Postdoctoral Fellow University of South Carolina Columbia, South Carolina, United States
Disclosure(s):
Shruthi Thada, PhD: No financial relationships to disclose
Introduction/Rationale: Acute Respiratory Distress Syndrome (ARDS) is a severe inflammatory lung disorder associated with high mortality. Currently, there are no FDA-approved pharmaceuticals approved for treatment of this disorder. This study evaluated the therapeutic potential of Δ8-Tetrahydrocannabinol (Δ8-THC), a cannabinoid that is less psychoactive than Δ9-THC, in a murine model of LPS-induced ARDS.
Methods: Female C57BL/6 mice received LPS (10 mg/kg, intratracheally) to induce ARDS, followed by Δ8-THC or vehicle treatment (i.p.). After 48h, lung tissue was collected for scRNA-seq analysis.
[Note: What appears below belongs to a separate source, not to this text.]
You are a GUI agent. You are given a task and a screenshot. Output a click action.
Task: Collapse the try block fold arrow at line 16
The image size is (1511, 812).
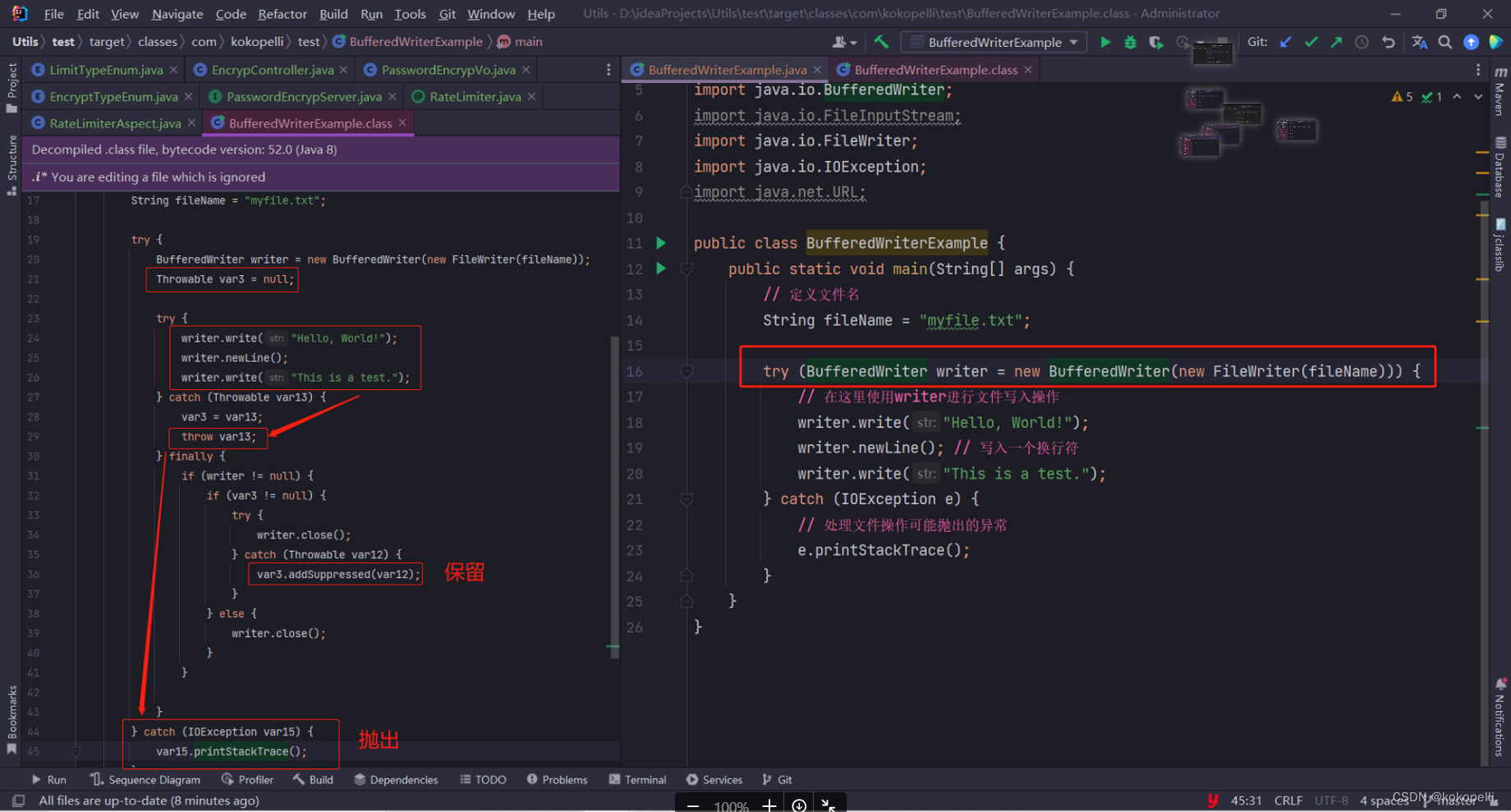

Results: scRNA-seq analysis of vehicle & Δ8-THC treated lungs identified sixteen transcriptionally dis-tinct clusters across stromal, endothelial, myeloid, and lymphoid lineages. Δ8-THC significantly reduced infiltration of neutrophils, while increasing the populations of polymorphonuclear MDSCs, immune endothelial cells and macrophages compared to vehicle. Neutrophil clusters from vehicle group showed enrichment of ribosomal and translational activity reflecting inflammatory stress which were significantly downregulated in Δ8-THC treated group, and instead shifted gene expression toward interferon-responsive, immunoregulatory programs. Δ8-THC-enriched clusters exhibited increased interactions via COLLAGEN, APP, CypA and CDH5 pathways, consistent with enhanced endothelial stabilization.
Conclusion: Δ8-THC alleviated lung inflammation in LPS-induced ARDS by reprogramming immune and endothelial responses toward interferon-driven, regulatory states. These findings suggest a potential therapeutic role for Δ8-THC in restoring lung homeostasis during ARDS.